(Beginning of SOURCE MATERIAL)

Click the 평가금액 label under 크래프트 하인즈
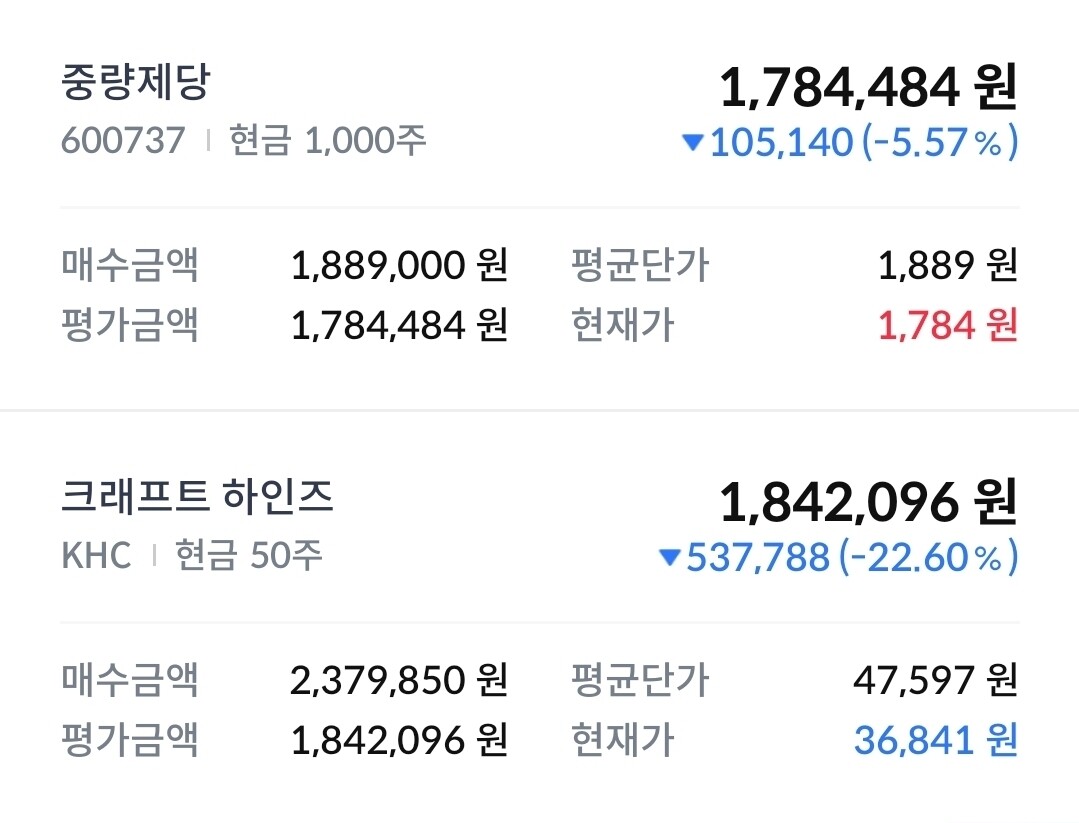 (130, 739)
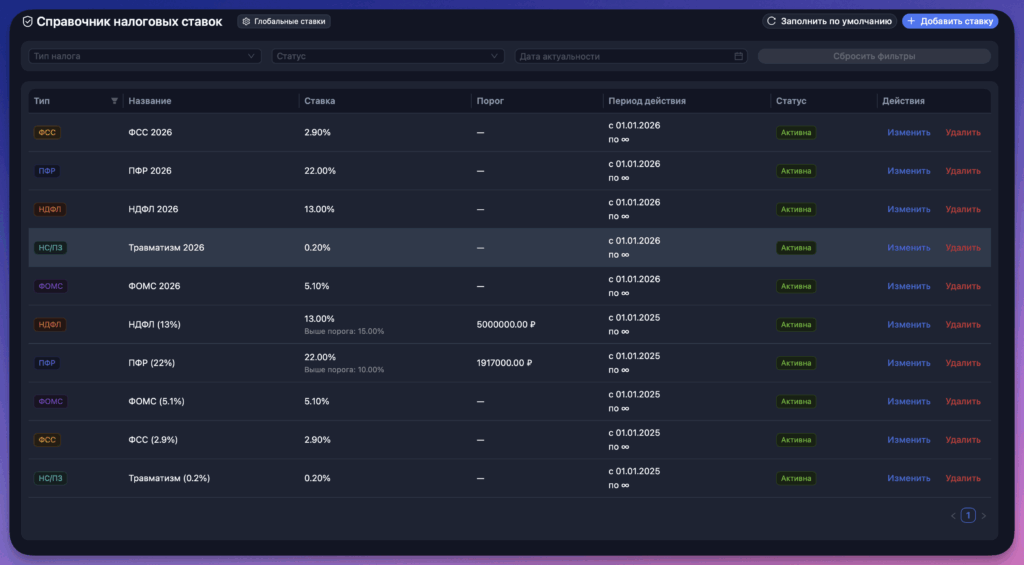Image resolution: width=1024 pixels, height=565 pixels.
Task: Click the gear icon in Глобальные ставки
Action: tap(246, 22)
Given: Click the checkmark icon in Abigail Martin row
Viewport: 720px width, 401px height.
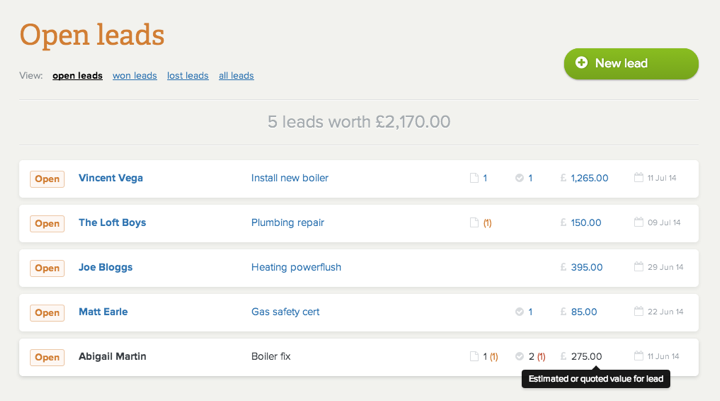Looking at the screenshot, I should pos(519,356).
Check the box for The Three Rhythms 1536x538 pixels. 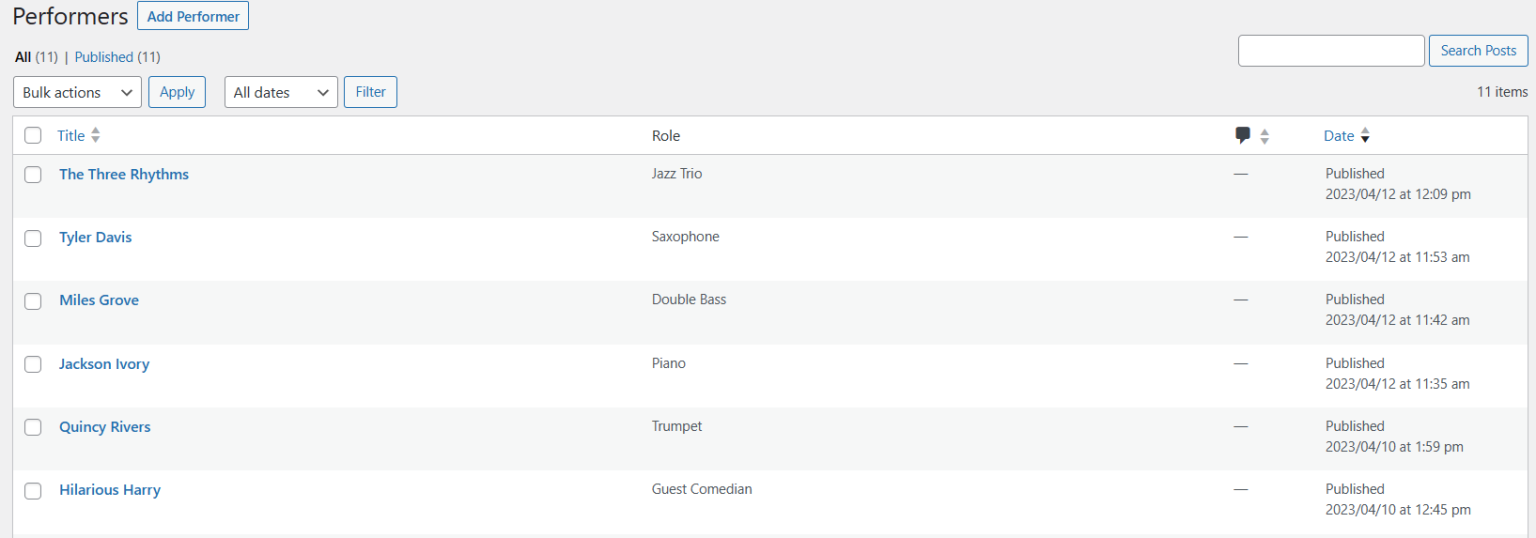click(33, 174)
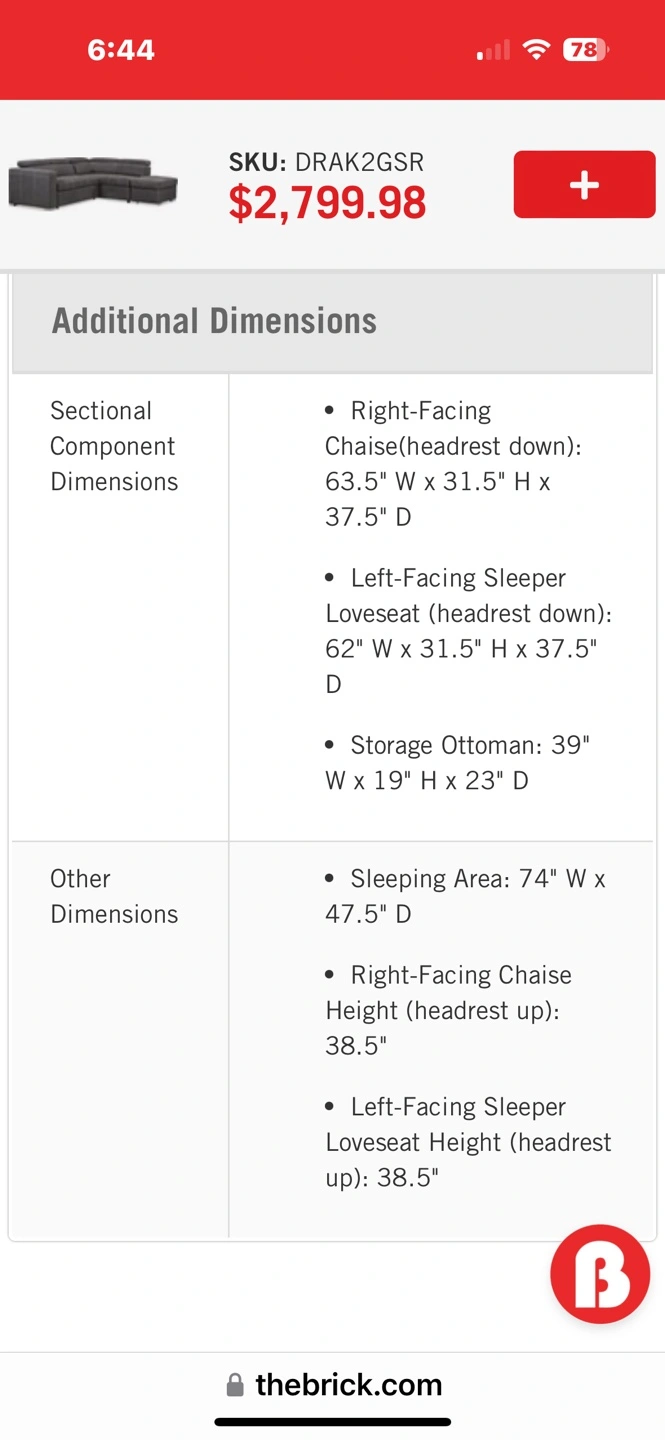Tap the lock icon beside thebrick.com

tap(235, 1385)
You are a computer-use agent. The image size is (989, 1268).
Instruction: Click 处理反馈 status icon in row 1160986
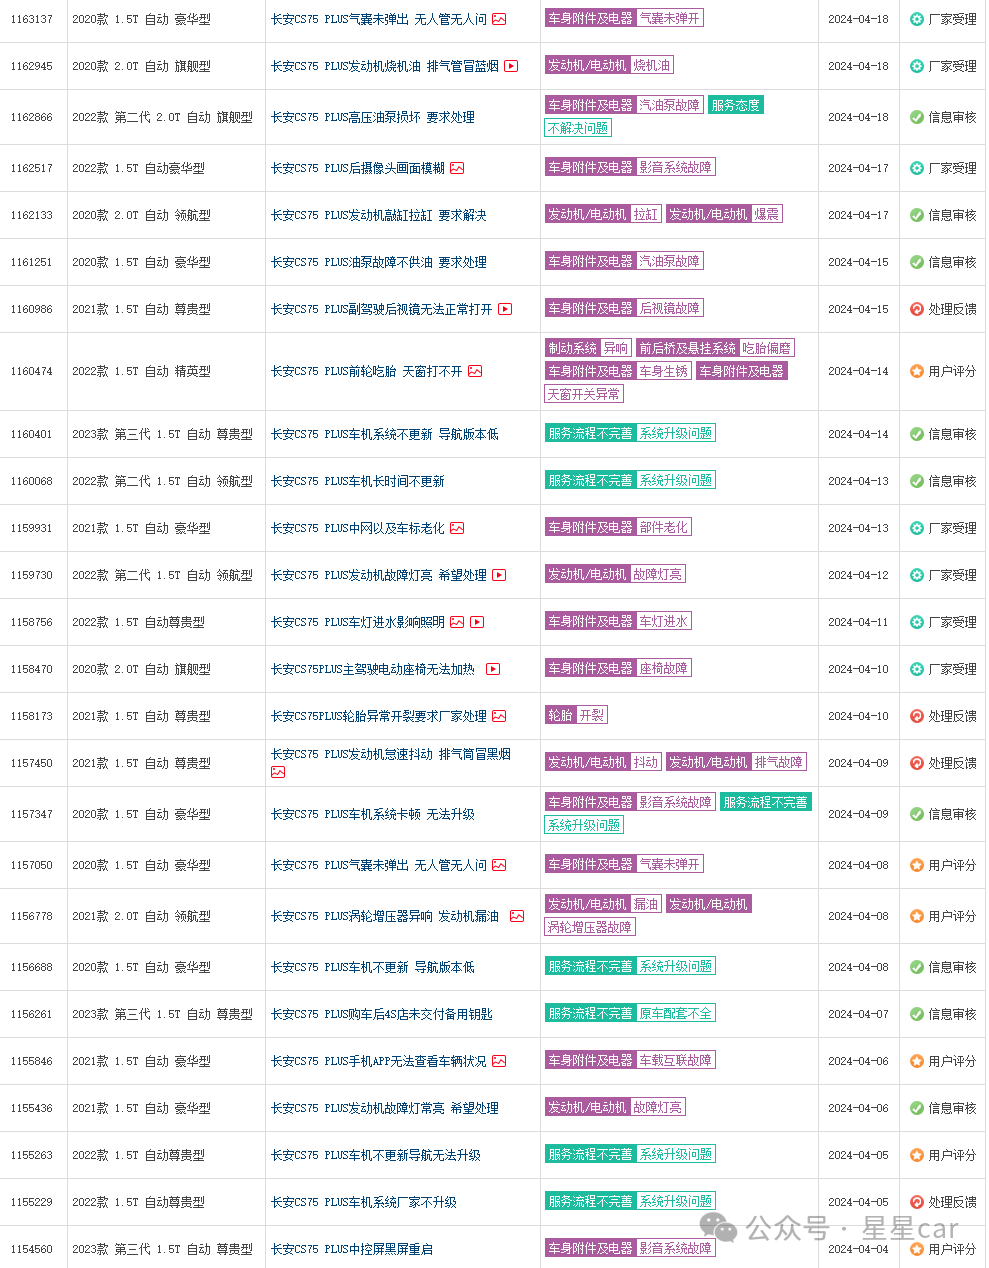pos(916,309)
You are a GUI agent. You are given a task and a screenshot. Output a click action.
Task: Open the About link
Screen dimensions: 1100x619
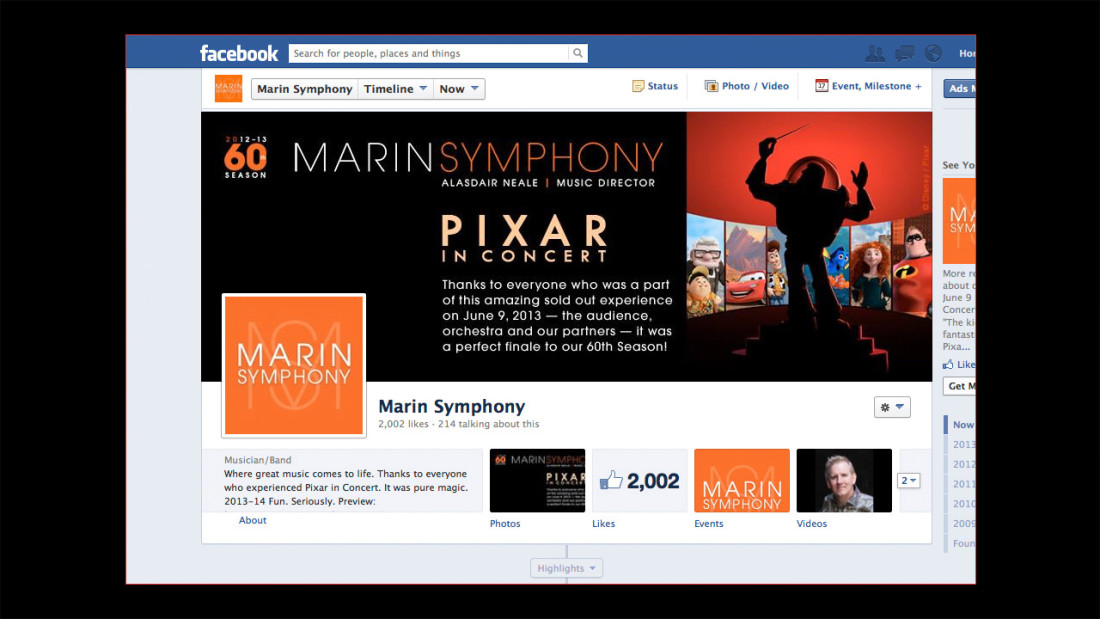click(253, 520)
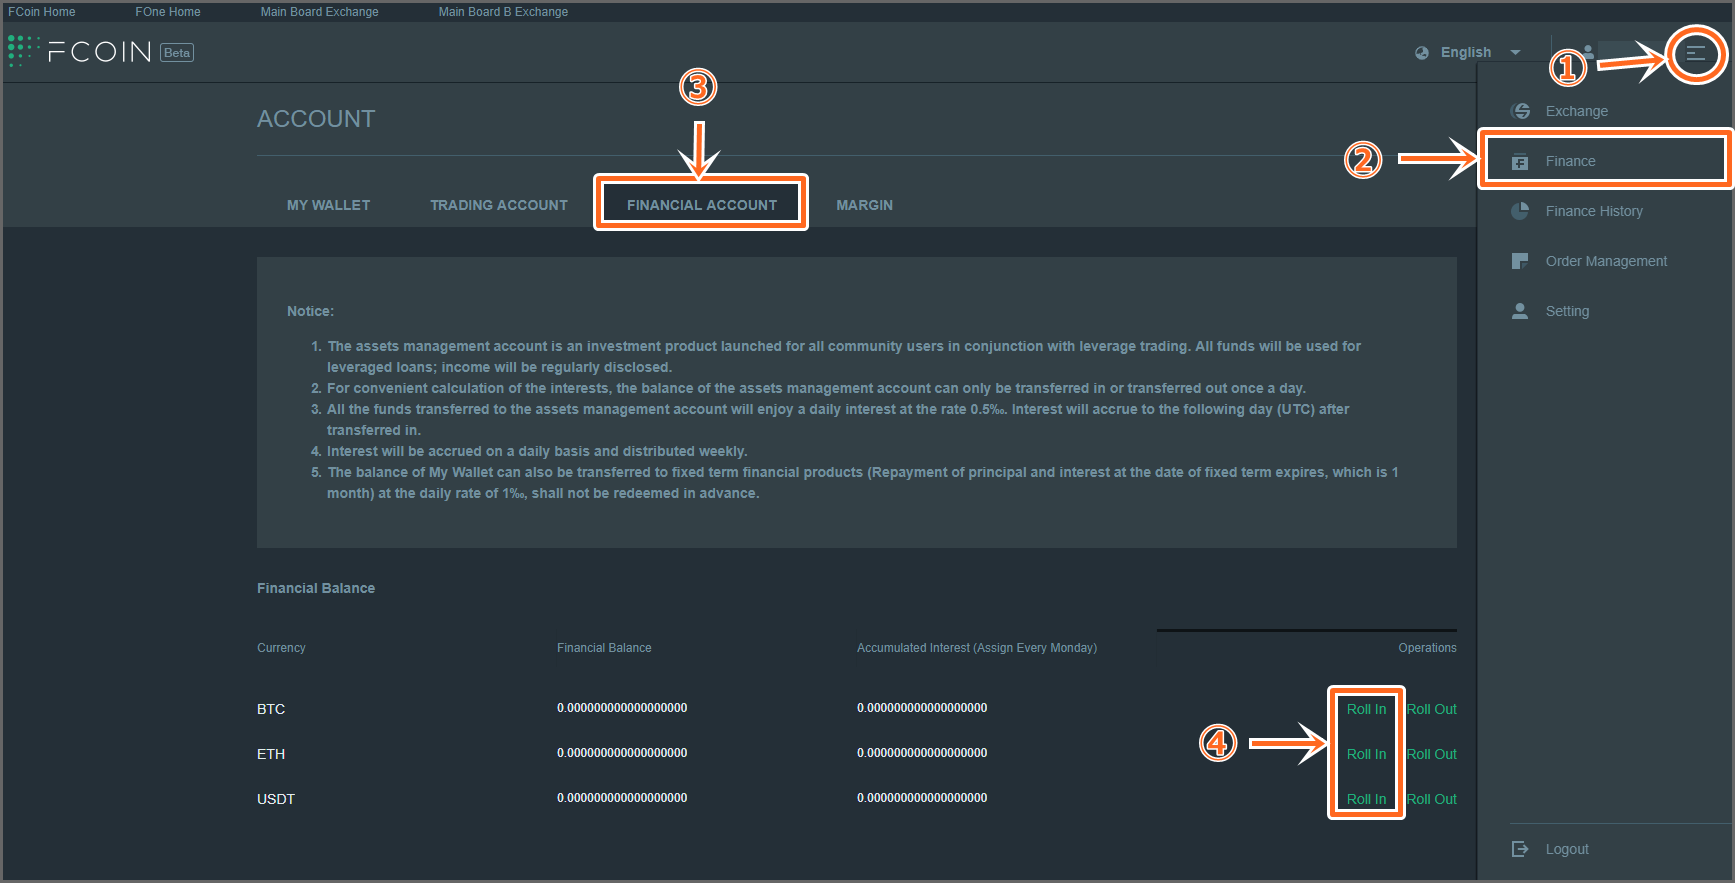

(End of SOURCE MATERIAL)

## ACTIVITY
How many lines in the material contain the string "agent"? Reply with the number and nothing else.

## EXPECTED ANSWER
2